Miniaturka- Tsuki x Roppi - "Wybrakowany"

Um... Hejo wam~! Znów długo nie było notki- przepraszamy. byłyśmy pewne że wyrobimy się z dodatkiem świątecznym ale coś utknęło :c obiecuję że pojawi się najszybciej jak to możliwe...
Dziś mam dla was tylko taką miniaturkę... na początku byłam wkurzona że autobus nie przyjechał, potem uznałam że zrobię z tego drrable czy coś podobnego - ostatecznie nie wiem co to...
A chciałam wam jeszcze polecić pewnego bloga-Val próbuje pisać yaoi ^.^ -i  uważam że świetnie jej to wychodzi ^^ Zaznaczam że nie jest to Shizaya ale i tak polecam ^^

Miniaturka- Tsukix Roppi "Wybrakowany" 

     Hej, gdzie jesteś Tsuki?
     Pamiętam, obiecałeś zostać ze mną na zawsze, więc...? Gdzie jesteś...?
     Czekam...
     Czy już zapomniałeś o naszej obietnicy? A ponoć znaczyła dla ciebie bardzo wiele... Więcej, niż życie... A przynajmniej tak mi powtarzałeś...
     Czy wtedy kłamałeś?
     Tsuki? Przecież mówiłeś... Zarzekałeś się, że będziesz przy mnie, nie ważne co się stanie...
     Więc gdzie jesteś?
     Nie sądziłem, że kiedykolwiek odważę się to powiedzieć, ale...
     Tęsknię za tobą, Tsuki...
     Choć jesteś cząstką świata, tego samego świata, którym gardzę nie mogę o tobie zapomnieć... Śmieszne, prawda?
     Ja sam jestem śmieszny...
     Jak mógłbyś pokochać tak wypracowaną osobę jak ja? Choć sam kiedyś ci mówiłam, że każdy jest wybrakowany dopóki nie znajdzie kogoś, kogo kocha.... Jestem w takim razie jeszcze bardziej wybrakowany niż wszyscy inni na tym świecie... Chyba tylko tobie nic nie brakuje, więc czemu tu żyłeś, ze mną... Z nimi... To okrutne, wiesz?

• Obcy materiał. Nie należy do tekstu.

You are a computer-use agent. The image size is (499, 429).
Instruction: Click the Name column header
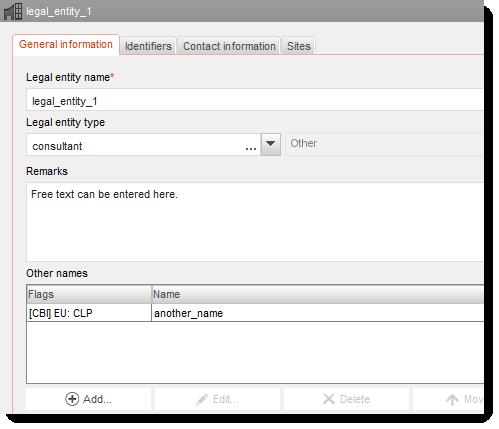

     Starałem się trzymać na dystans od wszystkich, nawet od ciebie, ale byłeś nieugięty i z czasem coraz bardziej się przywiązywałem do ciebie... Czy to nie dziwne? Ja, który chciałem zniknąć z tego świata.... Przy tobie... Mój świat nabierał innych kolorów niż czerń i czerwień...

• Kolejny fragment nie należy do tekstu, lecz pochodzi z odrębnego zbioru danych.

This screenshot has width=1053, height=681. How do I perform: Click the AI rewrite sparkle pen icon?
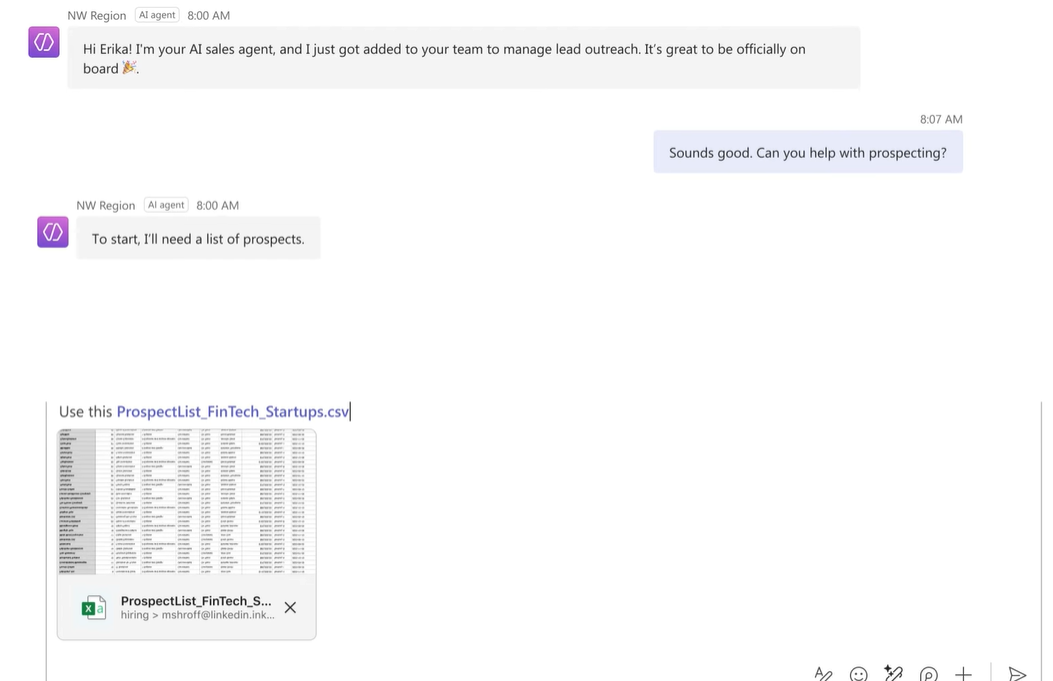[x=893, y=674]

     To jest dla mnie czymś strasznym, niepojętym... Jak mogłem się zmienić aż tak bardzo dla ciebie... Nie... Przy tobie się zmieniłem.... Wiesz, że ostatnio starałem się żyć? Śmieszne... Ja starałem się żyć, cieszyć się nim w pełni... Zobacz Tsuki, jak mnie zmieniłeś...
     Tak jak prosiłeś uczepiłem się życia i za nic nie odpuszczałam... Przez chwilę czułem się, jakbym miał jakąś niezwykłą siłę, czułem, że mogę wszystko i chciałem rzucić świat do twoich stóp. Stworzyć świat który stanie się twoim rajem... Czy ja oszalałem? Nie potrafiłem uwolnić się od tej myśli i nawet teraz mnie prześladuje... Mogłem zrobić dla ciebie wszystko, byleby znów usłyszeć ten twój radosny głos... Jąkanie się i te rumieńce, gdy się denerwowałeś. Chciałbym znów zobaczyć twoja głowę, niepewnie zaglądająca wgłąb mieszkania, twój niepewny głos gdy pytałeś się "R-Roppi-s-san jesteś?". Zobaczyć jak ściągasz okulary, jak czytasz do późna, a potem podnosząc znad kartek zmęczony wzrok uśmiechasz się lekko i mówisz "Do-dobranoc Roppi.".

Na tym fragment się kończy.